Monday, August 15, 2011

Three different gangs in vehicle shooting that killed Jonathan Bacon

Members of at least three different gangs were in the vehicle targeted in a brazen public shooting outside a Kelowna hotel Sunday afternoon, The Vancouver Sun has learned. Red Scorpion gangster Jon Bacon was killed in the targeted attack and Hells Angel Larry Amero was wounded.

But The Sun has learned that members of the Independent Soldiers gang were with Bacon and Amero when masked gunmen opened fire on their Porsche Cayenne as they attempted to leave the parking lot of the Delta Grand Hotel at about 2:45 p.m. Sunday.

One of the IS members was shot and left the crime scene on his own.

The fact that three different gangs were present makes it difficult for investigators to determine if one or all of those shot were the intended target of the hit, Supt. Pat Fogarty said Monday.

Fogarty, of the Combined Forces Special Enforcement Unit, said anti-gang police specialists are gathering as much intelligence as they can about the shooting and any disputes that led up to it.

And he said police around the province are already working to prevent retaliatory shootings.

Fogarty said it would be wrong for investigators to assume that Bacon, the high-profile Abbotsford native linked to gang violence for years, was the intended target of the shooters.

"In the case of this one, we can't say for sure who was the target," Fogarty said.

"It is not surprising that any of the people in in the car - particularly the men - would be targeted. This is not a shocker for us."

But he said the public should not be concerned about tit-for-tat retribution because police are constantly working to get ahead of plots to target rivals.

"If the public only realized how many of these we get in front of," Fogarty said. "This one slipped through the net."

He said any gangsters that are assertive in the criminal underworld "are going to piss people off."

Despite the drain on resources from working to foil plots, police will do whatever they can to stem further violence, Fogarty said.

Police will pick up people on outstanding warrants or lesser charges to get them off the streets when things are volatile, he said.

And they will also do "duty to warns" - where they knock on the door of gangsters believed to be at risk and tell them someone is plotting to do them harm.

But Fogarty said there is nothing like the "fluidity of gangs and gangsters in this province."

People who are allies one day are enemies the next, he said, which is why people with three different gang tags would be riding around Kelowna together.

"This is clearly an alliance of people that we would not have seen together a couple of years ago," he said.

Fogarty said that as soon as he heard about the shooting, he put together a provincial response plan as the Kelowna investigators began their search for suspects.

"We are more concerned about getting the intelligence flowing," Fogarty said. "If there is any, what kind of fallout will there be?"

He said the shooting of a full-patch Hells Angels shows that other criminals don't fear the biker gang the way they once did.

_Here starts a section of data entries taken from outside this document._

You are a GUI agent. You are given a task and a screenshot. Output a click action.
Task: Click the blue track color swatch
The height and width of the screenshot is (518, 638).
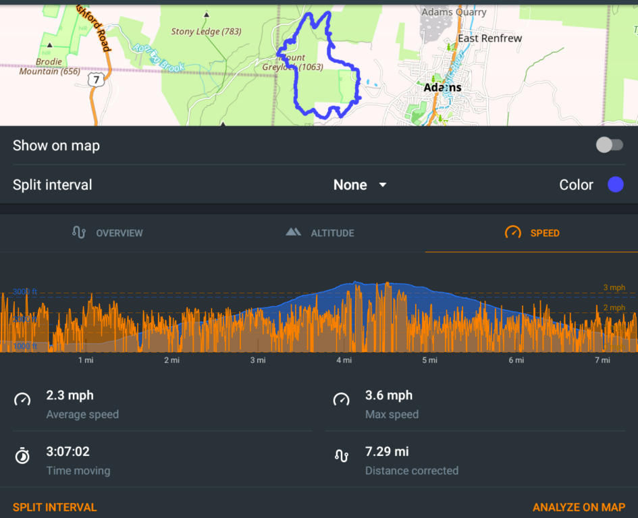tap(615, 185)
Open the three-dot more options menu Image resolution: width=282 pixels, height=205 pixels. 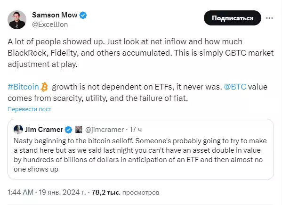click(269, 18)
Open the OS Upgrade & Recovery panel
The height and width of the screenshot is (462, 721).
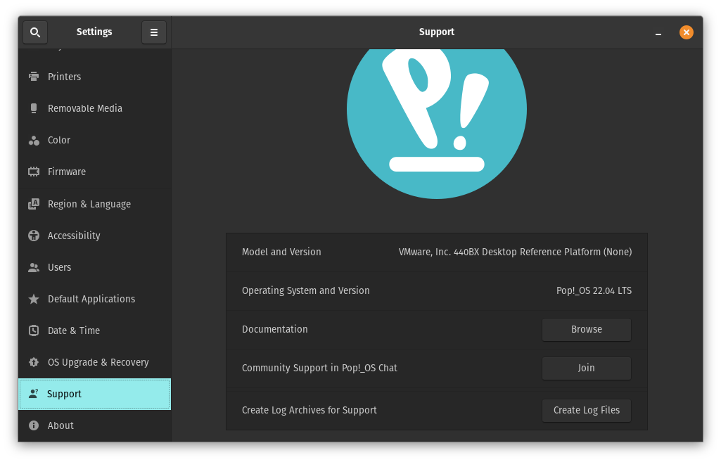point(98,362)
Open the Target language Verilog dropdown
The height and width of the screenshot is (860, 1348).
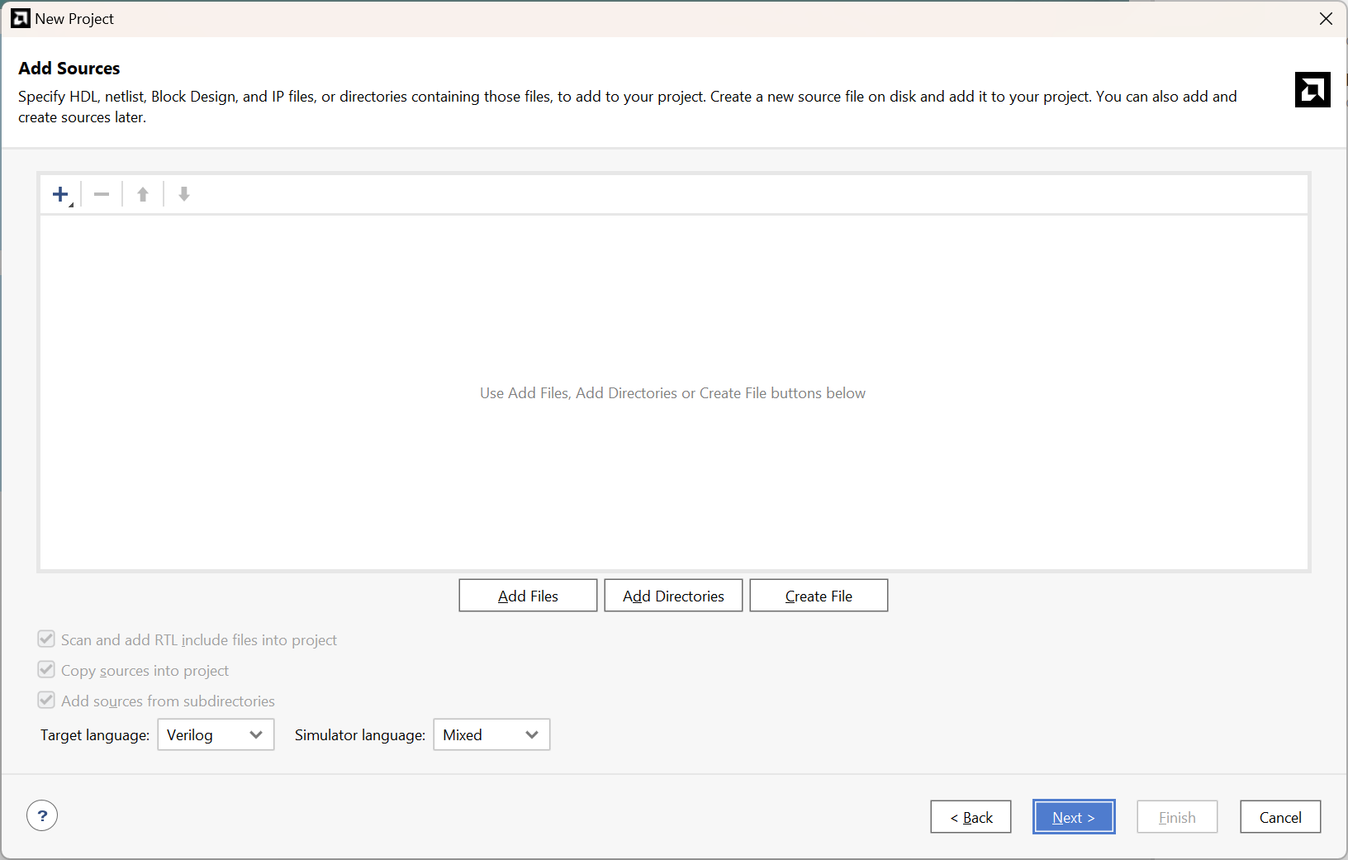pos(216,734)
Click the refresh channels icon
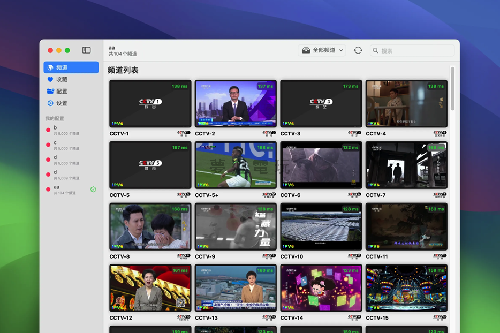The image size is (500, 333). tap(358, 50)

"Not that many people are afraid of them any more," he said.

He said there are "testosterone-fuelled young bucks" out there willing to commit violent acts like Sunday's shooting.

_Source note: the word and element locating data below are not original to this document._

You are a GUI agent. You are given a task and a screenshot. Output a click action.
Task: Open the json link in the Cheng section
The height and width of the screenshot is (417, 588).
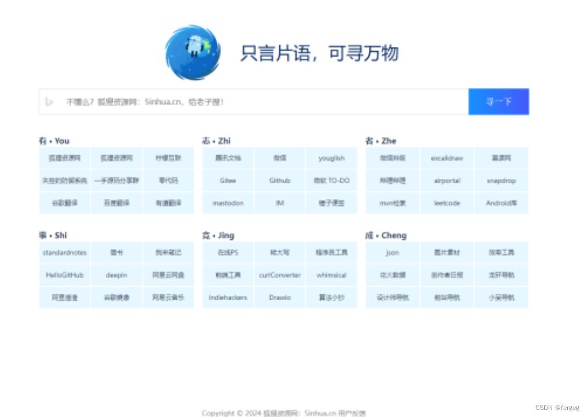[391, 252]
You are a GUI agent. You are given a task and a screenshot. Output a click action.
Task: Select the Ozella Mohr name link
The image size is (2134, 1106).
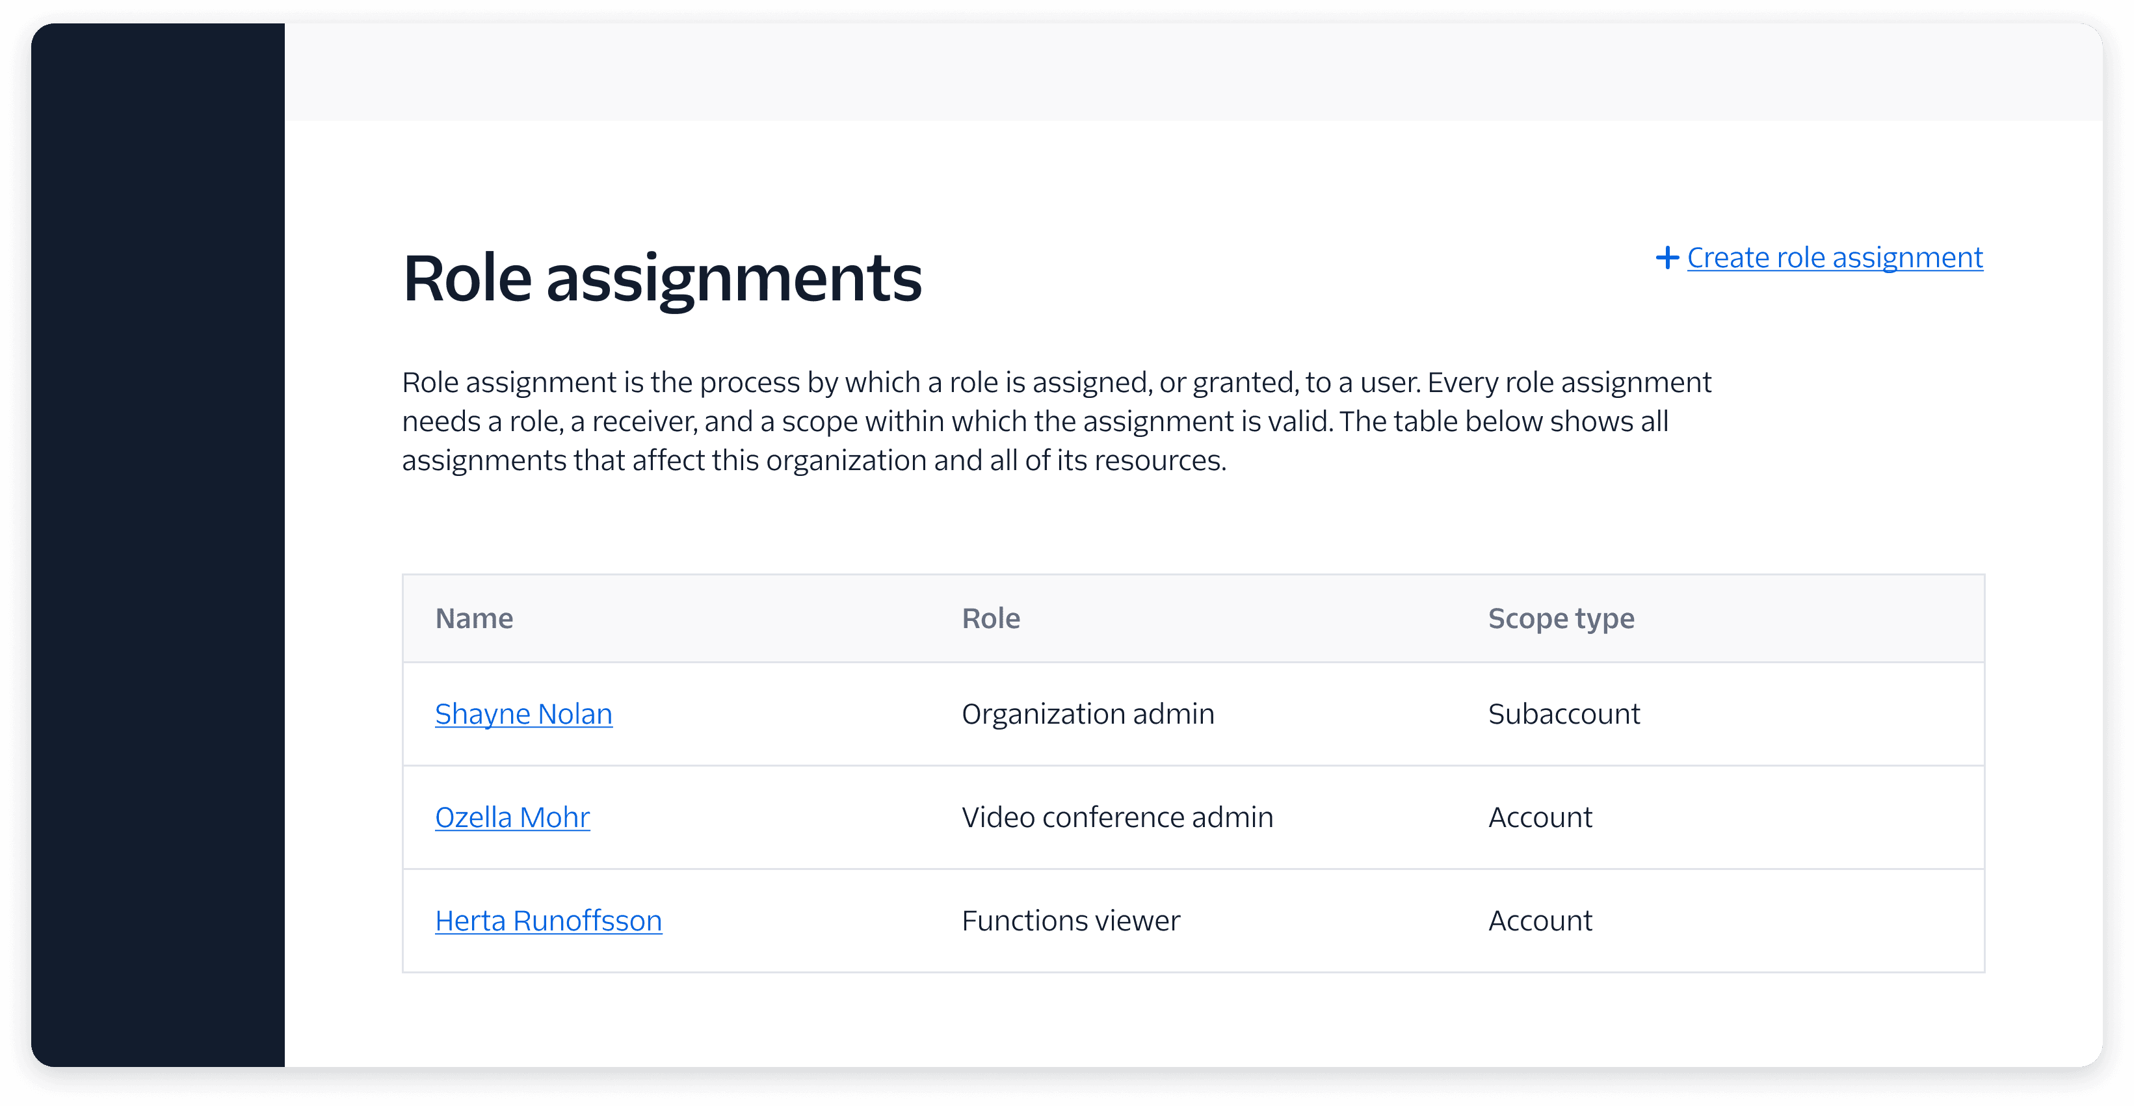click(x=512, y=818)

"That is the way it is now," he said. "This is a particularly serious one - you are slapping the Hells Angels in the face."

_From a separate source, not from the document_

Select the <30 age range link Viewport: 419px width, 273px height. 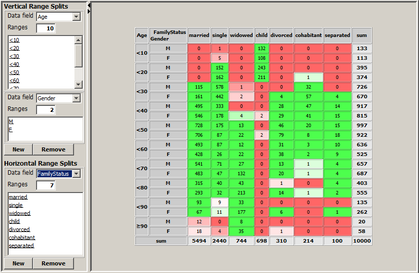click(x=14, y=56)
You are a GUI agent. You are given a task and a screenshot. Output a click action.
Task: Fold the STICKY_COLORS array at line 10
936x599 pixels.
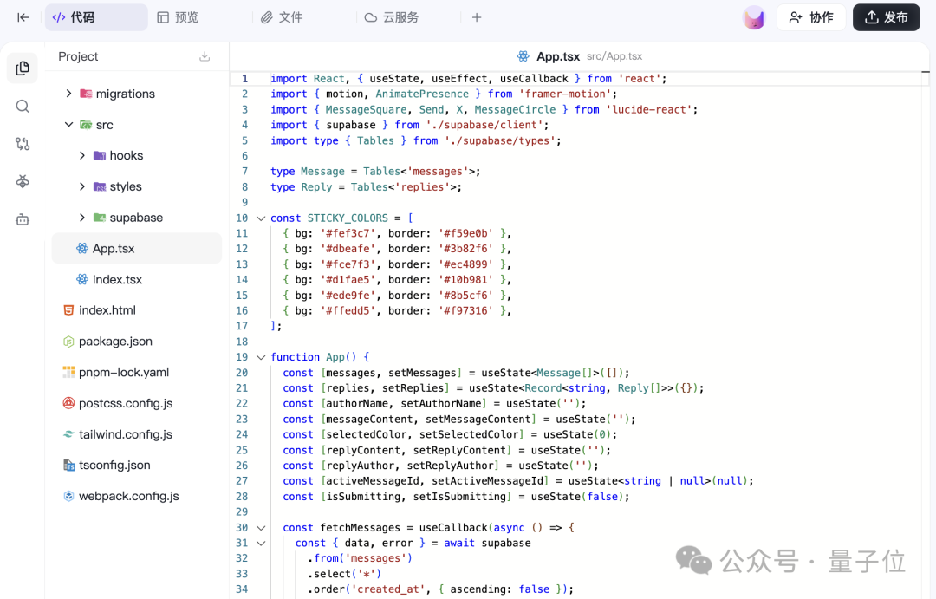click(261, 218)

Kelowna RCMP Const. Steve Holmes will provide an update on the shooting investigation later Monday. Police have still not officially identified the slain man as Bacon, a former Abbotsford man who was out on bail on gun and drug charges when he was shot to death.

Nor have police confirmed that a vehicle that was found torched later Sunday near Kelowna may have a link to the shooting suspects.

Vancouver Hospital implemented heightened security for several hours Monday morning after a patient with "gang affiliations" was being treated. But that security alert was later lifted.